M&A, the abbreviated term for Mergers and Acquisitions, is a generalized term describing the coming together of companies or the assets through transactions like mergers, acquisitions, purchase of assets, tender offers, partnerships, and consolidations. The term Merger and Acquisition is often understood as synonymous, whereas they are not.
A merger is the bringing together of two or more separate businesses to form a single new firm. An acquisition is the takeover of a submissive firm by a dominant one, with the dominant firm becoming the owner of the submissive firm. I concluded that before a merger or acquisition, a corporation must study and examine important benefits and drawbacks in order to transform the financial transaction into a lucrative one. And this research must be done meticulously. Here comes the role of ‘Due Diligent Report’.
What is the Due Diligent Report?
The importance of mergers and acquisitions in the development of firms may be demonstrated by using Yahoo as an example. Once a pioneer in the world of the Internet, this company has squandered its value whereas its competitor, Google, has made it to the apex, which is all due to the calculated steps taken during Mergers & Acquisitions.
Prior to paying a large sum of money in a commercial deal, investors conduct extensive research, which is referred to as Due Diligence. It is clear from the term that the act of research is being carried out with the utmost care. This conscious analysis, when presented a summarized in a report, it is known as ‘Due Diligence Report’. A due diligence report includes a statement describing the research, the documents based on which the research is performed, information on assets and liabilities, debts, market analysis, and SWOT Analysis. SWOT stands for Strength, Weakness, Opportunities, and Threats, linked with the company being acquired.

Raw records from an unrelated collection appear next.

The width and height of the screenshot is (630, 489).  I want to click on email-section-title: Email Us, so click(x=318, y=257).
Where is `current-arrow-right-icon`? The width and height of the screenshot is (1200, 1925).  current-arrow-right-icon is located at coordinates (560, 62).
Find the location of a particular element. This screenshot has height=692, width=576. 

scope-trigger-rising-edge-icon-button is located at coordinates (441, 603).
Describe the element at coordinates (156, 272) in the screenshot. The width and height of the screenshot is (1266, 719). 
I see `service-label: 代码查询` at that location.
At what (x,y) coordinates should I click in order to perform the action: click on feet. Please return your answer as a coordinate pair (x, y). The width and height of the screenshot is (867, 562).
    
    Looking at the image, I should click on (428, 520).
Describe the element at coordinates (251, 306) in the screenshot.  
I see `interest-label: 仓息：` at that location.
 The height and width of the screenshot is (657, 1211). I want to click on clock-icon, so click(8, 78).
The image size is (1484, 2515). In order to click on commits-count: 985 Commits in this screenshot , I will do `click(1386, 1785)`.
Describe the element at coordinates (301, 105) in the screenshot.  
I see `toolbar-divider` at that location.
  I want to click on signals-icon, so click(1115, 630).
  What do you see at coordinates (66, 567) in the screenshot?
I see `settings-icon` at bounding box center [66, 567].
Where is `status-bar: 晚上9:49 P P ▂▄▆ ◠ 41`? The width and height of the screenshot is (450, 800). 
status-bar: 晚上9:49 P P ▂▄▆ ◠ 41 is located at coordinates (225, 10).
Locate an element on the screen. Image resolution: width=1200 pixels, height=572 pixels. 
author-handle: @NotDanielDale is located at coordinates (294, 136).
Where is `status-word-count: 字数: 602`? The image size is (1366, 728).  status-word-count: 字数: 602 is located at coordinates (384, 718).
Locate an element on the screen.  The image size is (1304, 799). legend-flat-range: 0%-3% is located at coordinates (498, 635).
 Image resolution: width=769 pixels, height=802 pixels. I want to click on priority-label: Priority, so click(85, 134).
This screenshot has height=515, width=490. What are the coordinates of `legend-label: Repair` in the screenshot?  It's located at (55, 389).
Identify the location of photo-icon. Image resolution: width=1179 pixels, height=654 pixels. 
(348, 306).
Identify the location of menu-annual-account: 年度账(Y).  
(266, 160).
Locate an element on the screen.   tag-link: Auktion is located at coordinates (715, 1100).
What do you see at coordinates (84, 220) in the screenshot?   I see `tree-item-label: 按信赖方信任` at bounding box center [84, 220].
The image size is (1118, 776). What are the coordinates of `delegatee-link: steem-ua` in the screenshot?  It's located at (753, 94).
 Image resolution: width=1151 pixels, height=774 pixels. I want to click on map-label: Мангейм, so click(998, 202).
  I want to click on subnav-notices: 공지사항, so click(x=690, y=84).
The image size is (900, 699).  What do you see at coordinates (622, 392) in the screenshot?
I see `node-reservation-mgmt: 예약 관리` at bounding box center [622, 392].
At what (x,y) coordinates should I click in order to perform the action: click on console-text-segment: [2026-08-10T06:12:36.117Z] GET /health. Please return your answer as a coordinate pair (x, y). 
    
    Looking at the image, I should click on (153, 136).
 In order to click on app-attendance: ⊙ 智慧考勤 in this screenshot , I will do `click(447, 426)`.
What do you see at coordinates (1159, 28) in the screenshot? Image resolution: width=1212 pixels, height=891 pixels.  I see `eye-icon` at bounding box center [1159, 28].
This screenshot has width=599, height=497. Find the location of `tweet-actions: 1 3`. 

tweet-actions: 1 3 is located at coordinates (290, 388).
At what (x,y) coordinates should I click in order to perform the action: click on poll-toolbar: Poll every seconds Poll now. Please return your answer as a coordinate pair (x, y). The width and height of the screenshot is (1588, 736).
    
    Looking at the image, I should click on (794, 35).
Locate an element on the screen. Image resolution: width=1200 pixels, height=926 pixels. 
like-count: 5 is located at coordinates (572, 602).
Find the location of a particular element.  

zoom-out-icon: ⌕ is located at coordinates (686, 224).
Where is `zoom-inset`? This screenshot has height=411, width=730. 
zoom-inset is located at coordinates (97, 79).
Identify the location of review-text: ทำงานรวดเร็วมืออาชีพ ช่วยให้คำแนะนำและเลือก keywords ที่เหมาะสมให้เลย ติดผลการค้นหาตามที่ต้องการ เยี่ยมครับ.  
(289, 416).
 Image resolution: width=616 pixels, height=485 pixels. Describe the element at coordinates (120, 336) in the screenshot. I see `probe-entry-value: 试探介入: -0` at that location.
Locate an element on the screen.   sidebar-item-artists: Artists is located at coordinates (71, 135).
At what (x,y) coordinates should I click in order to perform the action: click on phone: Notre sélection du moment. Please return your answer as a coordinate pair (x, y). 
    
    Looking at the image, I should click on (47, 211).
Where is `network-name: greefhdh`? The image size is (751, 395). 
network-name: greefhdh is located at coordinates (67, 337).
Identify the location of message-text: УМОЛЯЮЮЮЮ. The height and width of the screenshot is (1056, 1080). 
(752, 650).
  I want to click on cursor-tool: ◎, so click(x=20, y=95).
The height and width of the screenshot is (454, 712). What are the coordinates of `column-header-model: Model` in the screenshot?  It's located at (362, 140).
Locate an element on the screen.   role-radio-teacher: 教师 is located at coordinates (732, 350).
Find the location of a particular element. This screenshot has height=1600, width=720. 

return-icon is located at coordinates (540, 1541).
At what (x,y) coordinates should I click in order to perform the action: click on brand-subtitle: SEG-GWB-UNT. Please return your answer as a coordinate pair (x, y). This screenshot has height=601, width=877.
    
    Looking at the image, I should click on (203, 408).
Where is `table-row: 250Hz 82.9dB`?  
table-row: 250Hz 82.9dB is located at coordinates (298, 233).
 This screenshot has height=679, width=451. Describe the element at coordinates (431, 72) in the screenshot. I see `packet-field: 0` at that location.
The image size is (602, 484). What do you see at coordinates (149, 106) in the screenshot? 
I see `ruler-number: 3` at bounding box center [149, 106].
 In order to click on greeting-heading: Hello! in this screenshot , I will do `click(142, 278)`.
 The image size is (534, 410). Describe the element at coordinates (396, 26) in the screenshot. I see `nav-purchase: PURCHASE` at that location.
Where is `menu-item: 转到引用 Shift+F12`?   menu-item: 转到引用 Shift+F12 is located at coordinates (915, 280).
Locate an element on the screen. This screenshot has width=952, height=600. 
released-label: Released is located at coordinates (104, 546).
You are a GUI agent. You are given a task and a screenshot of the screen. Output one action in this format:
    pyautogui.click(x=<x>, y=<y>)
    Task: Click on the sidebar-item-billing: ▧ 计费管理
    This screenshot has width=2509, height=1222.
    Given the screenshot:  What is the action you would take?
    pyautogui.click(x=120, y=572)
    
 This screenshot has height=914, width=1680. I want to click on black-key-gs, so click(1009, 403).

What are the types of Due Diligent Report?
The due diligence report forecasting the estimates of commercial potentialities are primarily of 3 (three) types. They are:-
- Financial Due Diligence
- Business Due Diligence
- Legal Due Diligence
The accounting practices, audits, tax-related compliances, and other financial and commercial prospects of the acquired business are highlighted in the financial due diligence report. The business due diligence report demonstrates the parties engaged in the transaction’s business viability. Legal due diligence, also known as Documents Only due diligence, is the estimation of the legal risks that are evaluated before a merger or acquisition.
Importance of Due Diligent Report
The main objective of the Due Diligent Report is to give the company acquiring a complete overview of the possible risks in the future. These risks, when recognized, can be negotiated likewise for the smooth running of the business.
Sections of the Due Diligence Report
The sections of a due diligence report are as follows:-
- Corporate Records like the certificate of incorporations, certificates of shares, articles of
- Association, memorandums, and the existence of any warrants.
- Financial information of the past five years. The statements of audits, taxes filed, the tax returns, internally generated financial models, etc.
- The records of indebtedness of the company to be acquired like the loan agreements, mortgages, etc.
- The list of employers and the code and policies related to employment. Documents if there is any pending litigation related to labor law.
- Documents relating to the real property of the company.
- All the agreements the target company has entered into.
- Copies of legal proceedings, environmental policy compliances, and licenses obtained.
As a result, a Due Diligent Report is an essential component of any financial transaction involving two or more organizations. The importance of the report emphasizes how meticulously it should be created, as the prospects of both the firm acquiring and the firm acquired are dependent on it, despite the fact that such studies have some limitations. The competency of the workforce remains behind the curtain. The report entirely relies on the information available and this may pose a hurdle for a reliable due diligence report.